Sunday, March 02, 2008

The Transition of a Climate Change Skeptic

Here's an interesting look at the transition of a well known climate change skeptic to climate change believer. Kind of an interesting read:

Bailey has a reason to be apprehensive. He was once one of the leading skeptics of climate change. Yet in recent years he has shifted. He now believes that global warming is real, man-made, and potentially a serious problem. This stance has led him to embrace taxes as a solution.

He must now explain himself to some of the very people whose generosity helps keep the magazine that employs him afloat.

“It is really annoying to have to even remotely agree with Al Gore,” the lanky 6’, 5” science reporter tells the audience. And yet, he says, libertarians need to accept this and do something to respond to it. And he cannot see a free-market way to do that.

“So, the question is, ‘What is the least bad way to regulate?’ And that is why I have come out in favor of a carbon tax,” Bailey explains.
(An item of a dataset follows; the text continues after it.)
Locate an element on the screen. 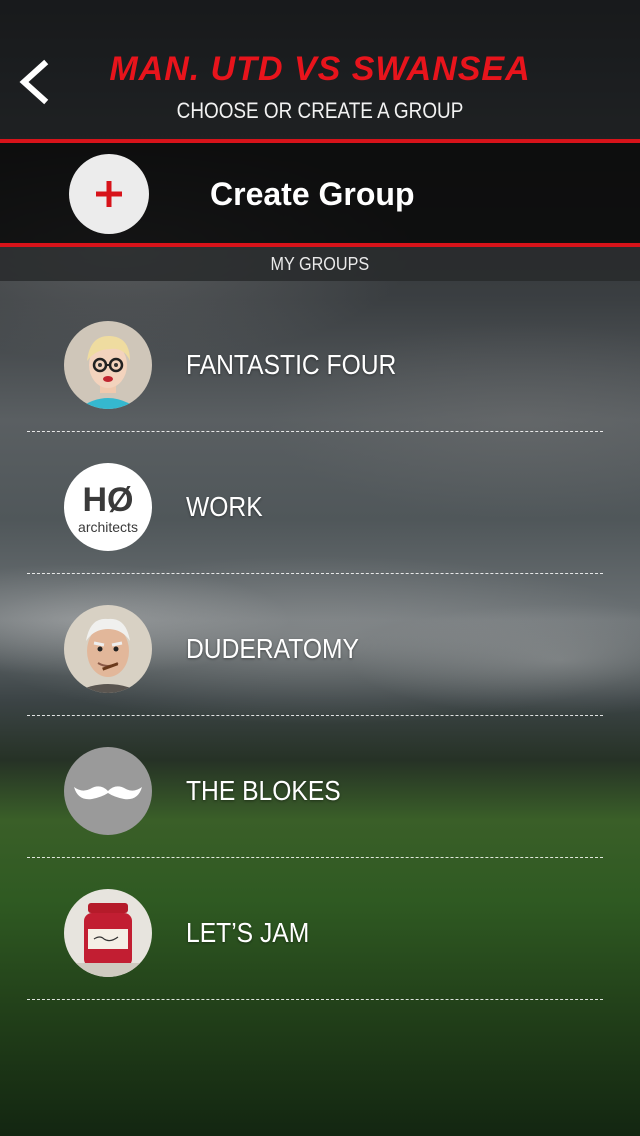  ho-architects-logo: HØ architects is located at coordinates (108, 507).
Co-panelist Fred Smith, president of the Competitive Enterprise Institute, a think tank that has a long history of opposition to climate and energy regulations, shakes his head. Even if we must “do something,” why must we do that?
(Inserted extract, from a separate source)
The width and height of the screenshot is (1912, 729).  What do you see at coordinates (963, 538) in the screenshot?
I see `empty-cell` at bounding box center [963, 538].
“Why must that ‘something’ be the increase of statist power?” he asks. “The costs of energy rationing are not trivial.”

Tyler Cowen (who linked to the above article) follows up with some interesting thoughts and links:

It is important to distinguish two claims. The first is that a revenue-neutral carbon tax is, in expected value terms, a good idea. If nothing else, we cannot emit accelerating rates of carbon forever.

The second and more dubious claim is "a carbon tax is likely to solve the problem." That's not so clear. China and India may not follow suit, the oil may be pumped and used anyway, and the elasticities may be working against us. I give the carbon tax about a thirty percent probability of significantly ameliorating global warming and that is assuming that we engage China in a constructive manner. A pessimistic view, however, does not refute the case for trying.

Addendum: Here is an interesting post on whether more information about global warming causes people to worry about it less.

Update -- here's an excerpt from Cowen's "pessimistic" link -- wow!:
The initiative sits comfortably within the current canon of eco ideas, next to ethical consumption, carbon offsetting, recycling and so on - all of which are premised on the calculation that individual lifestyle adjustments can still save the planet. This is, Lovelock says, a deluded fantasy. Most of the things we have been told to do might make us feel better, but they won't make any difference. Global warming has passed the tipping point, and catastrophe is unstoppable.

"It's just too late for it," he says. "Perhaps if we'd gone along routes like that in 1967, it might have helped. But we don't have time. All these standard green things, like sustainable development, I think these are just words that mean nothing. I get an awful lot of people coming to me saying you can't say that, because it gives us nothing to do. I say on the contrary, it gives us an immense amount to do. Just not the kinds of things you want to do."

He dismisses eco ideas briskly, one by one. "Carbon offsetting? I wouldn't dream of it. It's just a joke. To pay money to plant trees, to think you're offsetting the carbon? You're probably making matters worse. You're far better off giving to the charity Cool Earth, which gives the money to the native peoples to not take down their forests."

Do he and his wife try to limit the number of flights they take? "No we don't. Because we can't." And recycling, he adds, is "almost certainly a waste of time and energy", while having a "green lifestyle" amounts to little more than "ostentatious grand gestures". He distrusts the notion of ethical consumption. "Because always, in the end, it turns out to be a scam ... or if it wasn't one in the beginning, it becomes one."

Somewhat unexpectedly, Lovelock concedes that the Mail's plastic bag campaign seems, "on the face of it, a good thing". But it transpires that this is largely a tactical response; he regards it as merely more rearrangement of Titanic deckchairs, "but I've learnt there's no point in causing a quarrel over everything". He saves his thunder for what he considers the emptiest false promise of all - renewable energy.

"You're never going to get enough energy from wind to run a society such as ours," he says. "Windmills! Oh no. No way of doing it. You can cover the whole country with the blasted things, millions of them. Waste of time."

This is all delivered with an air of benign wonder at the intractable stupidity of people. "I see it with everybody. People just want to go on doing what they're doing. They want business as usual. They say, 'Oh yes, there's going to be a problem up ahead,' but they don't want to change anything."

Lovelock believes global warming is now irreversible, and that nothing can prevent large parts of the planet becoming too hot to inhabit, or sinking underwater, resulting in mass migration, famine and epidemics. Britain is going to become a lifeboat for refugees from mainland Europe, so instead of wasting our time on wind turbines we need to start planning how to survive. To Lovelock, the logic is clear. The sustainability brigade are insane to think we can save ourselves by going back to nature; our only chance of survival will come not from less technology, but more.